* _Task description_
Each record below must be written out again in exactly the same form.

* _Records provided_
BEGIN

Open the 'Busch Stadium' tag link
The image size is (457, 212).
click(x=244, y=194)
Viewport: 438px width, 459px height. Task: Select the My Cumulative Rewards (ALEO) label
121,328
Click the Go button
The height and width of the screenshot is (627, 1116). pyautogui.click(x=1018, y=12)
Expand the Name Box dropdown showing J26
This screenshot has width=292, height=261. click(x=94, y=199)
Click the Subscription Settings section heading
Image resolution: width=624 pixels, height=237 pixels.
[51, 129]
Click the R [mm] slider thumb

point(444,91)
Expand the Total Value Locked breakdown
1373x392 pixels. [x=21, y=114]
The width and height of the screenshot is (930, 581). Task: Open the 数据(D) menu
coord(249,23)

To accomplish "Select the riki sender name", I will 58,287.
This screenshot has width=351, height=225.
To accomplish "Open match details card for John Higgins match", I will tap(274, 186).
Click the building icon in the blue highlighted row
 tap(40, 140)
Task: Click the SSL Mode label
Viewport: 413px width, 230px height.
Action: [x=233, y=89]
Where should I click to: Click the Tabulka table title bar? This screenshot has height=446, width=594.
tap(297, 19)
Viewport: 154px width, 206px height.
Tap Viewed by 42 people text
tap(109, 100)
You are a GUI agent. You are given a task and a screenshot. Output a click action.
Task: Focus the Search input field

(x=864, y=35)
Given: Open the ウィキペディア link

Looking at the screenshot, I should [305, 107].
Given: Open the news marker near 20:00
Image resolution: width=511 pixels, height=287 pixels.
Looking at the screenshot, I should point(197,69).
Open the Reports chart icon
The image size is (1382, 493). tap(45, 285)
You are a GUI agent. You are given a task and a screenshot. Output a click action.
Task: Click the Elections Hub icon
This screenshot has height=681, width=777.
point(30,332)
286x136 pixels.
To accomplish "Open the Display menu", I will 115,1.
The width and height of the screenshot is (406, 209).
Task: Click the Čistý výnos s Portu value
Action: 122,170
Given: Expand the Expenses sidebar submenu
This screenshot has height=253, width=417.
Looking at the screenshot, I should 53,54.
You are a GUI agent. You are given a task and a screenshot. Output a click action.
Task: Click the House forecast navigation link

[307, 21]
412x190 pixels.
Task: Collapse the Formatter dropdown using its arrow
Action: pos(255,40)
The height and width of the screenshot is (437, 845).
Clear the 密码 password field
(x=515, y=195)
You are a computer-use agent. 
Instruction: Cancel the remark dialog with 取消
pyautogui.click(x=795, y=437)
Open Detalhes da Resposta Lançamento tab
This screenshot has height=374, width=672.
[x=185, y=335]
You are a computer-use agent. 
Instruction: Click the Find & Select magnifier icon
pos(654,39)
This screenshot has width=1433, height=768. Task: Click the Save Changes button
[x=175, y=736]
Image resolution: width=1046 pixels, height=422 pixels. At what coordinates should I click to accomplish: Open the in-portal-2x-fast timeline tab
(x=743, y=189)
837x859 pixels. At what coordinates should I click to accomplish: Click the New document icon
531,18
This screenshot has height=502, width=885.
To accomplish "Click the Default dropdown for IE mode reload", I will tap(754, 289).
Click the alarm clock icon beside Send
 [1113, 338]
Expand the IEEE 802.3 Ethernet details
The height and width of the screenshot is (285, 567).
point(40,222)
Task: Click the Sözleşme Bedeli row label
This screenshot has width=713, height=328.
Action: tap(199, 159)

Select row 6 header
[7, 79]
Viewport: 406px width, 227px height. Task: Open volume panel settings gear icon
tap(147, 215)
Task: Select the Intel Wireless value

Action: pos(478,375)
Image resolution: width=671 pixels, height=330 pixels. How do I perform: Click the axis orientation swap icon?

END

* _Final answer_
Open the 'Busch Stadium' tag link
The image size is (457, 212).
click(x=244, y=194)
Viewport: 438px width, 459px height. Task: Select the My Cumulative Rewards (ALEO) label
121,328
Click the Go button
The height and width of the screenshot is (627, 1116). pyautogui.click(x=1018, y=12)
Expand the Name Box dropdown showing J26
This screenshot has width=292, height=261. click(x=94, y=199)
Click the Subscription Settings section heading
Image resolution: width=624 pixels, height=237 pixels.
[51, 129]
Click the R [mm] slider thumb

point(444,91)
Expand the Total Value Locked breakdown
1373x392 pixels. [x=21, y=114]
The width and height of the screenshot is (930, 581). Task: Open the 数据(D) menu
coord(249,23)

To accomplish "Select the riki sender name", I will 58,287.
This screenshot has width=351, height=225.
To accomplish "Open match details card for John Higgins match", I will tap(274, 186).
Click the building icon in the blue highlighted row
 tap(40, 140)
Task: Click the SSL Mode label
Viewport: 413px width, 230px height.
Action: [x=233, y=89]
Where should I click to: Click the Tabulka table title bar? This screenshot has height=446, width=594.
tap(297, 19)
Viewport: 154px width, 206px height.
Tap Viewed by 42 people text
tap(109, 100)
You are a GUI agent. You are given a task and a screenshot. Output a click action.
Task: Focus the Search input field

(x=864, y=35)
Given: Open the ウィキペディア link

Looking at the screenshot, I should [305, 107].
Given: Open the news marker near 20:00
Image resolution: width=511 pixels, height=287 pixels.
Looking at the screenshot, I should point(197,69).
Open the Reports chart icon
The image size is (1382, 493). tap(45, 285)
You are a GUI agent. You are given a task and a screenshot. Output a click action.
Task: Click the Elections Hub icon
This screenshot has height=681, width=777.
point(30,332)
286x136 pixels.
To accomplish "Open the Display menu", I will 115,1.
The width and height of the screenshot is (406, 209).
Task: Click the Čistý výnos s Portu value
Action: 122,170
Given: Expand the Expenses sidebar submenu
This screenshot has height=253, width=417.
Looking at the screenshot, I should 53,54.
You are a GUI agent. You are given a task and a screenshot. Output a click action.
Task: Click the House forecast navigation link

[307, 21]
412x190 pixels.
Task: Collapse the Formatter dropdown using its arrow
Action: pos(255,40)
The height and width of the screenshot is (437, 845).
Clear the 密码 password field
(x=515, y=195)
You are a computer-use agent. 
Instruction: Cancel the remark dialog with 取消
pyautogui.click(x=795, y=437)
Open Detalhes da Resposta Lançamento tab
This screenshot has height=374, width=672.
[x=185, y=335]
You are a computer-use agent. 
Instruction: Click the Find & Select magnifier icon
pos(654,39)
This screenshot has width=1433, height=768. Task: Click the Save Changes button
[x=175, y=736]
Image resolution: width=1046 pixels, height=422 pixels. At what coordinates should I click to accomplish: Open the in-portal-2x-fast timeline tab
(x=743, y=189)
837x859 pixels. At what coordinates should I click to accomplish: Click the New document icon
531,18
This screenshot has height=502, width=885.
To accomplish "Click the Default dropdown for IE mode reload", I will tap(754, 289).
Click the alarm clock icon beside Send
 [1113, 338]
Expand the IEEE 802.3 Ethernet details
The height and width of the screenshot is (285, 567).
point(40,222)
Task: Click the Sözleşme Bedeli row label
This screenshot has width=713, height=328.
Action: tap(199, 159)

Select row 6 header
[7, 79]
Viewport: 406px width, 227px height. Task: Open volume panel settings gear icon
tap(147, 215)
Task: Select the Intel Wireless value

Action: pos(478,375)
Image resolution: width=671 pixels, height=330 pixels. How do I perform: Click the axis orientation swap icon?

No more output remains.